In the School of Education, the department is called the Health and Physical Education program. Until 2007, its academic degrees are listed under “special subject programs” in course bulletins, which suggests that the term “department” is not used for Health and Physical Education at this time.
On June 4, 1988, the University holds a groundbreaking ceremony for Flanagan Gymnasium, which was created to accommodate increasing student interest in fitness and health. Built in conjunction with the refurbishment of Archbold Gym, the building contained a fitness center; racquetball, squash, and basketball courts; dance studios; fencing room; and swimming pool. It was first occupied October 30, 1989. Pictured are the basketball courts at Flanagan Gym in use in the late 1980s.
Growing public interest in fitness through the 1970s fueled a boom in popularity for the field of exercise science in the 1980s and 90s. This drives creation of academic studies in exercise science across the country. At Syracuse University, academic programs in physical education shift their focus towards kinesiology, biomedicine, and the sciences. Pictured is a 1990s scene from physical education programs at Syracuse University.
Syracuse begins admitting exercise science Ph.D. students in the 1990s through the School of Education, graduating about 25 doctoral students over the course of the next 20 years.
Syracuse University first offers a B.S. in health and exercise science. Three years later in 1996, the U.S. Surgeon General releases the first report on physical activity and health.
Syracuse University first offers an M.S. in health and exercise science. That same year, the department and its programs are renamed Exercise Science.
Exercise Science receives its first departmental research grants from the New York State Department of Health (focused autonomic function, exercise training, and Type 2 Diabetes) and the American Heart Association (focused on autonomic/chronotropoic control of exercise heart rate).
In 2004, Exercise Science receives its first research grants from the American College of Sports Medicine (focused on strength training) and the U.S. Department of Education (focused on muscle strength and physical work capacity in Down’s Syndrome).

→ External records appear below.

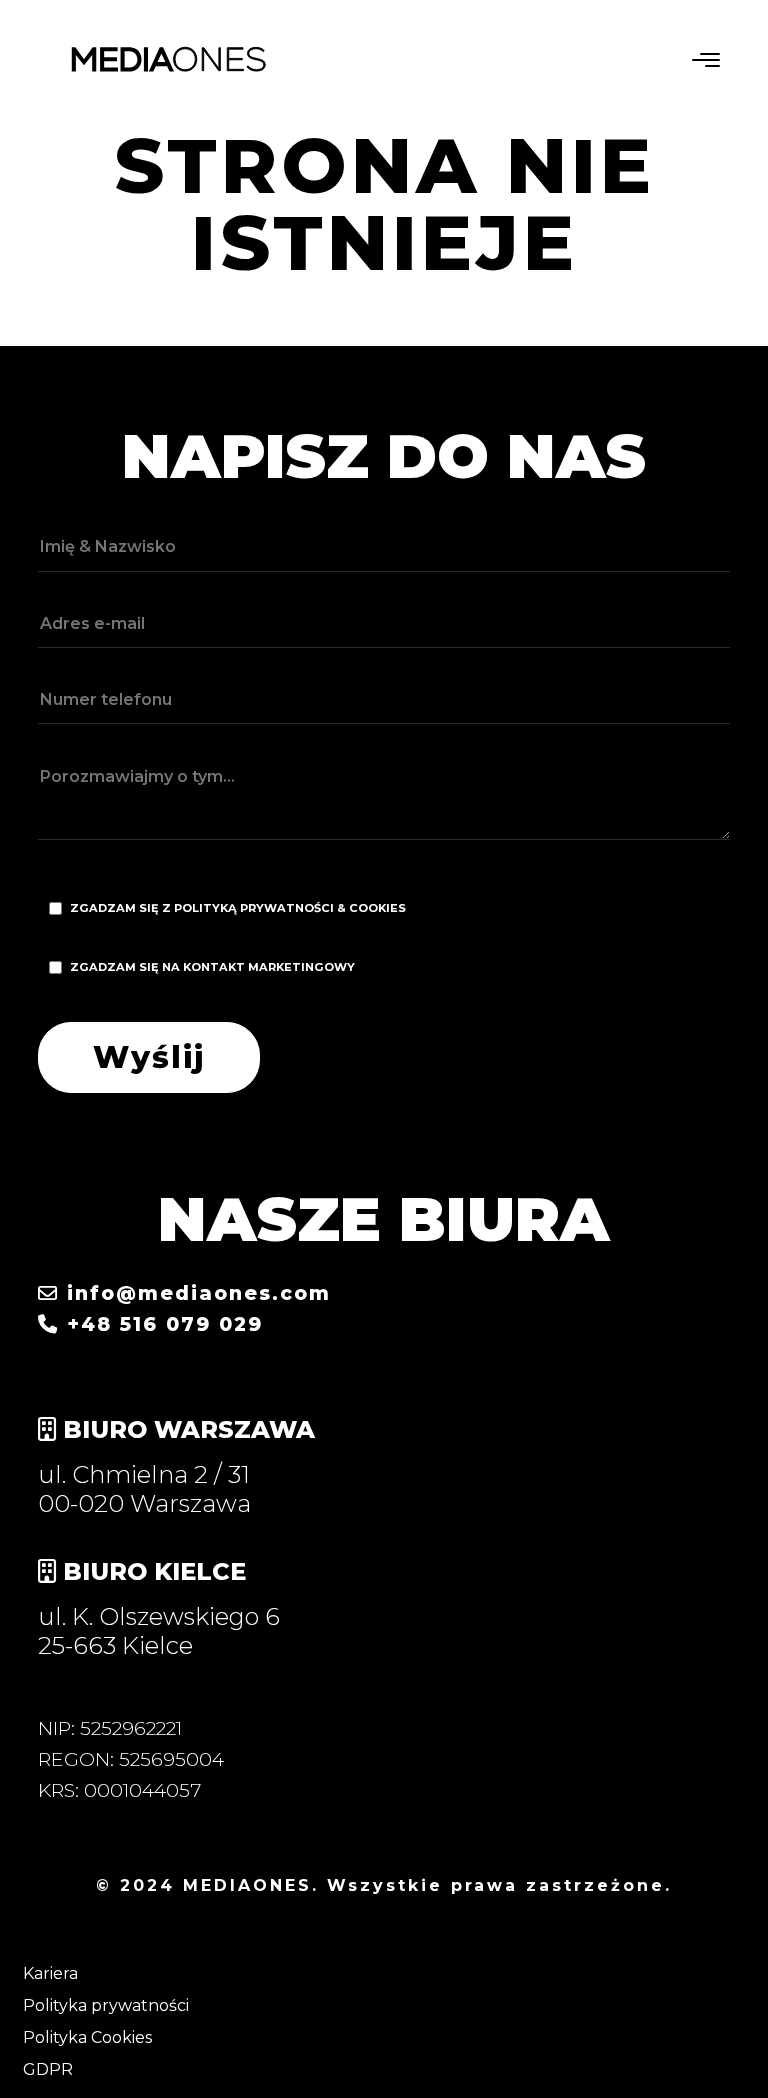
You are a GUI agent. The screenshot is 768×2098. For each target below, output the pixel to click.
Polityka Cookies (87, 2037)
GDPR (48, 2069)
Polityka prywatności (106, 2005)
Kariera (50, 1973)
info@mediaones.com (195, 1293)
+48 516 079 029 (161, 1324)
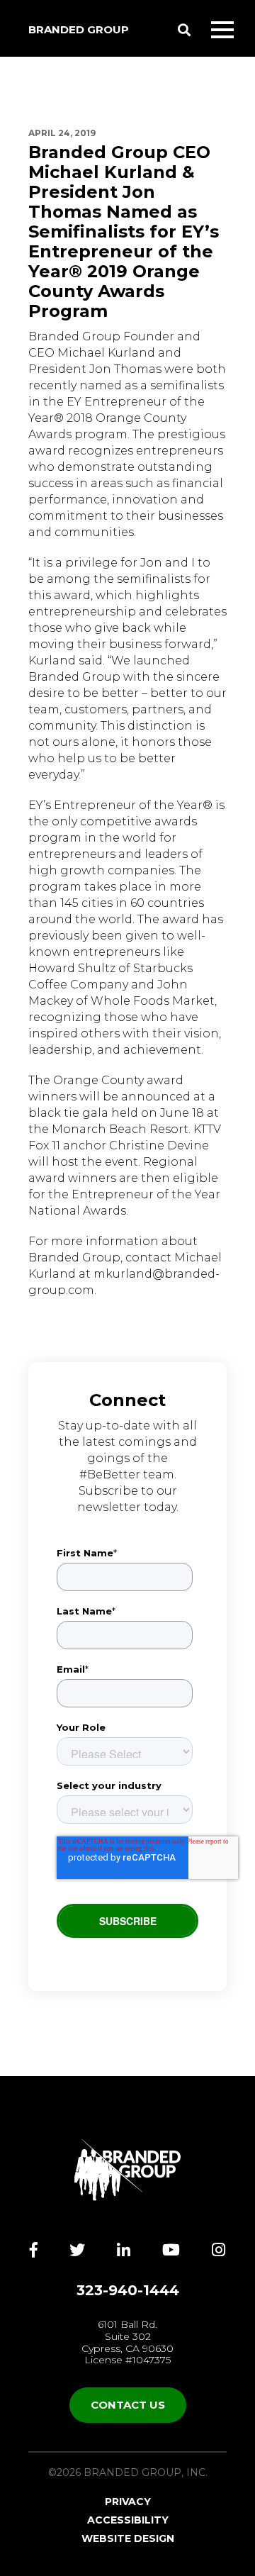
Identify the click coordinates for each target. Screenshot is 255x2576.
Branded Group (78, 29)
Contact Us (128, 2404)
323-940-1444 (127, 2290)
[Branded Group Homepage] (127, 2169)
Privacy (128, 2501)
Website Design (127, 2538)
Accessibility (128, 2520)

Pictured is a 2004 scene from exercise science programs at Syracuse University.
Two years later, Exercise Science receives its first departmental NASA grant. The study is focused on neuromuscular function and countermeasures during space flight.
Exercise Science is listed as its own separate department in the School of Education course bulletins instead of under “special subject programs,” as it had been since 1983.

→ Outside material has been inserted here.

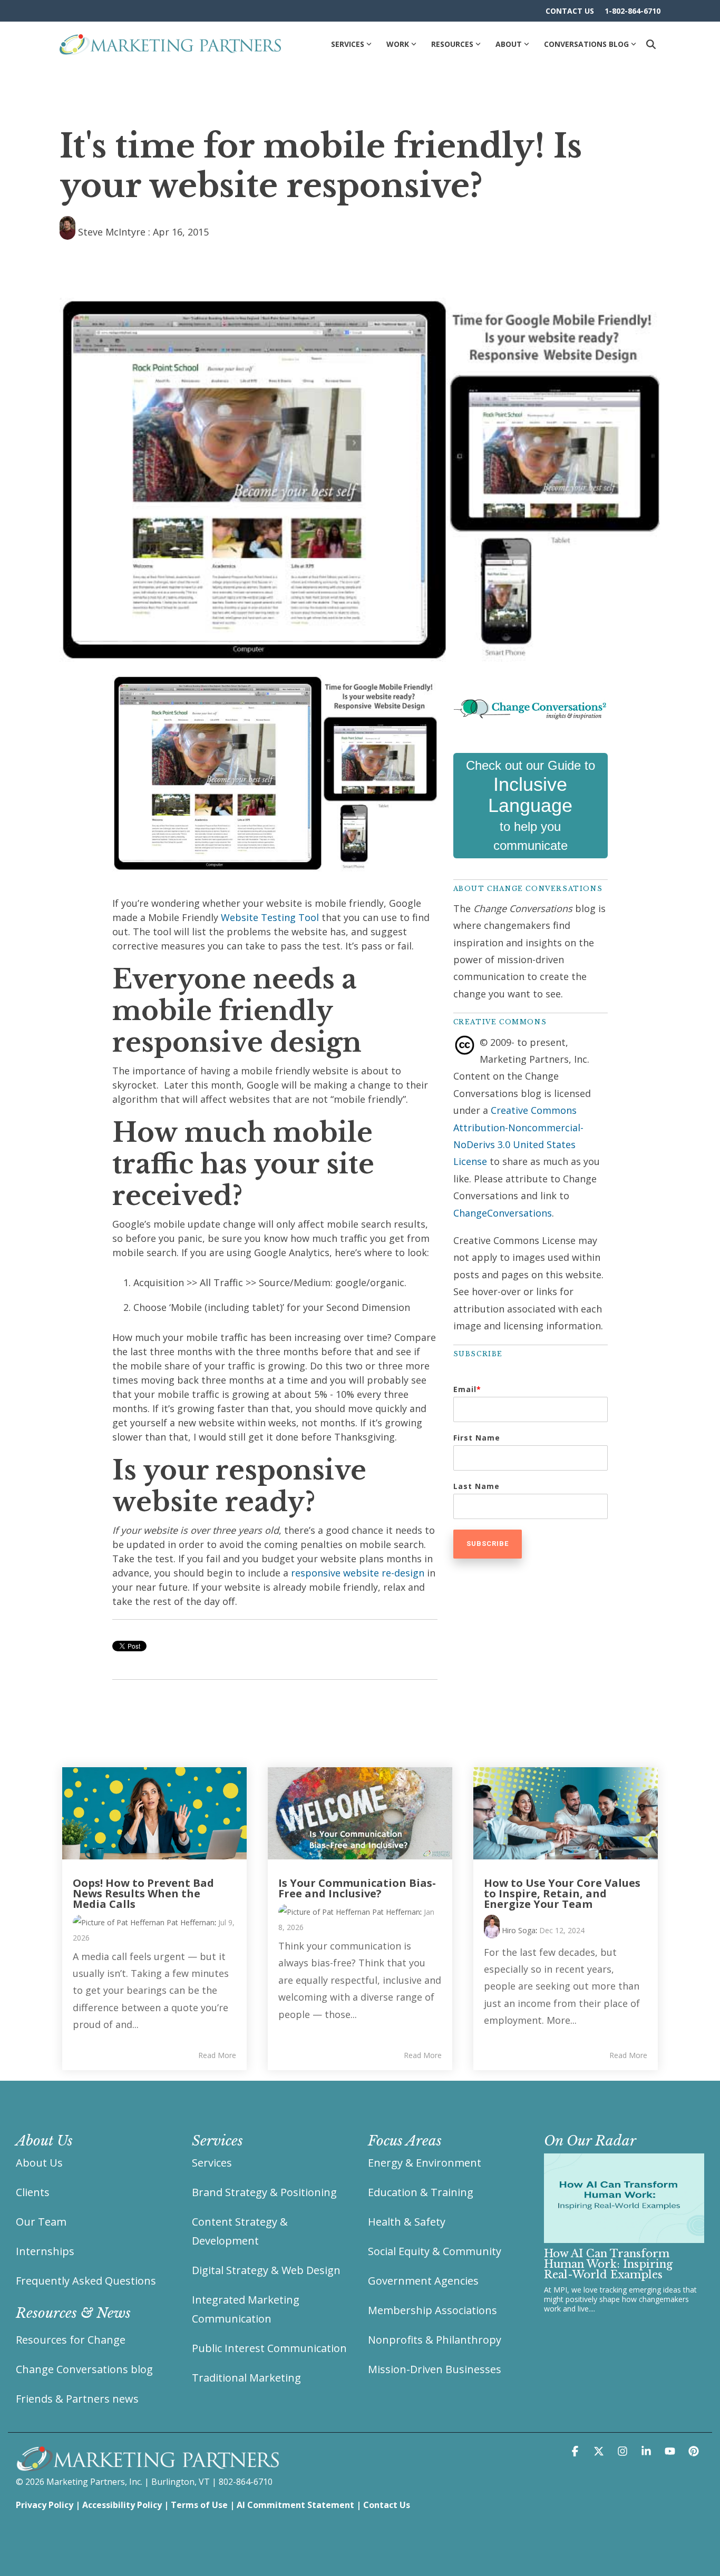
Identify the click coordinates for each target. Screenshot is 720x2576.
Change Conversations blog (84, 2369)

The Department of Exercise Science receives its first research grant from the National Institutes of Health. The grant is focused on autonomic function, exercise, and Type 2 Diabetes.
Syracuse University and the State University of New York Upstate Medical University partner to offer a 6-year physical therapy doctorate program in a 3+3 format, where students spend 3 years at Syracuse for undergraduate study and then transfer to SUNY Upstate, ultimately receiving a B.S. in health and exercise science from Syracuse and a Ph.D. in physical therapy from SUNY Upstate.

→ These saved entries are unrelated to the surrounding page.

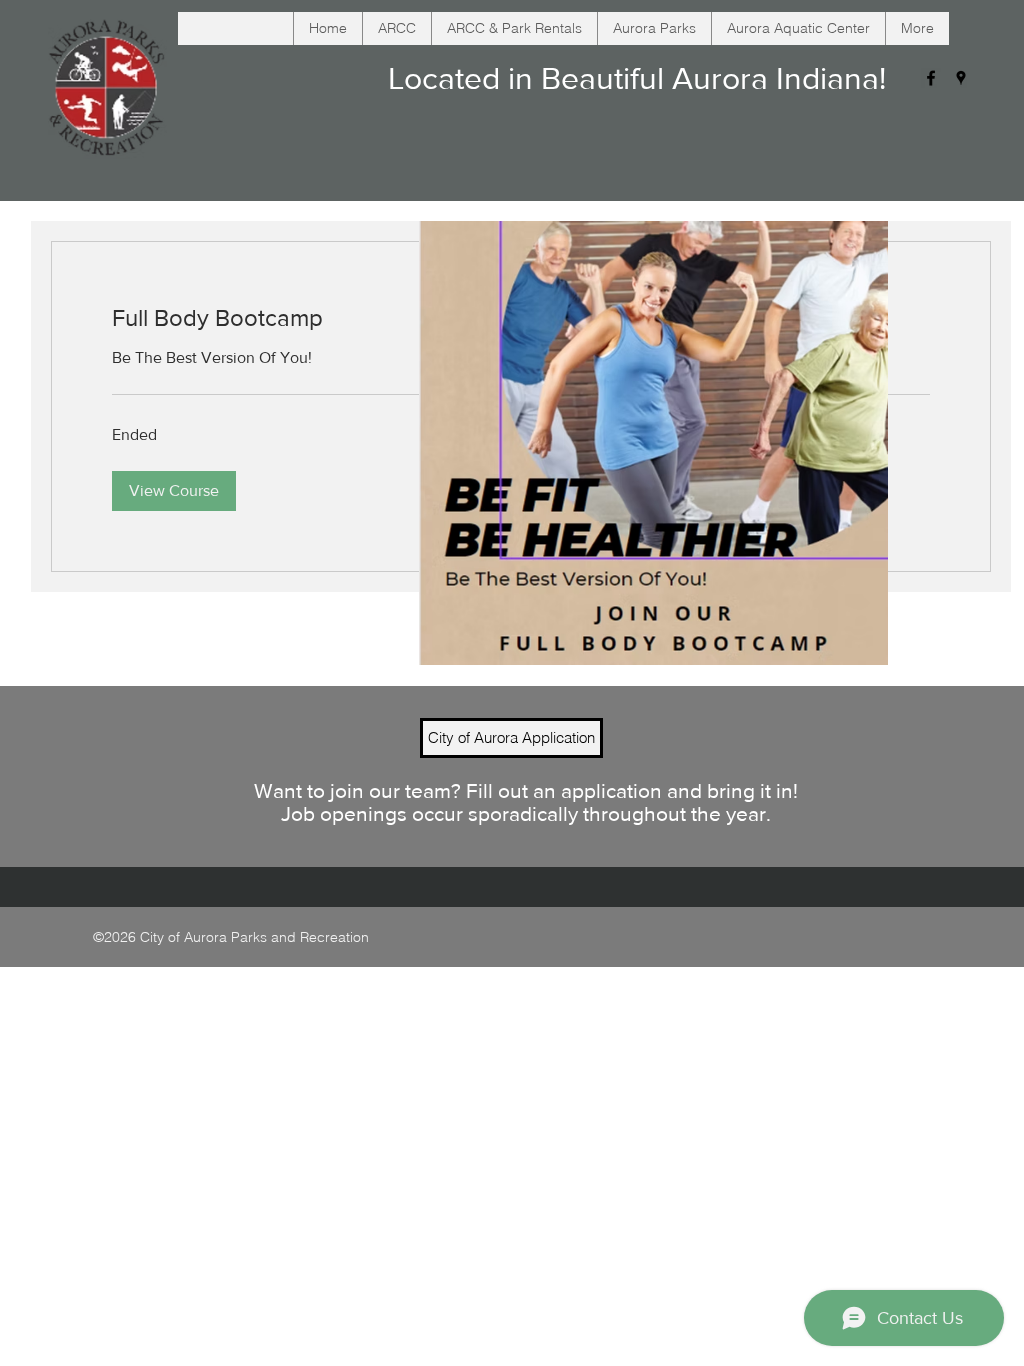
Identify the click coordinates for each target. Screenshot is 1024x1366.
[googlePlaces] (961, 78)
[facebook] (931, 78)
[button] (174, 491)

The following year, the first physical activity guidelines for Americans are issued by the U.S. government.
In 2011, The Department of Exercise Science receives its first research grant from the National Science Foundation (focused on the genetic factors determining exercise capacity in highland natives). Follow up grants from NSF have supported student and faculty research expeditions to Mount Everest in Nepal. Pictured is the 2018 expedition.
The Department of Exercise Science moves from the School of Education to join the David B. Falk College of Sport and Human Dynamics. The move aligns academic programs with unique synergies and expands interdisciplinary research and study opportunities for faculty and students.
That same year, New York State approves the Syracuse University standalone Ph.D. program in exercise science.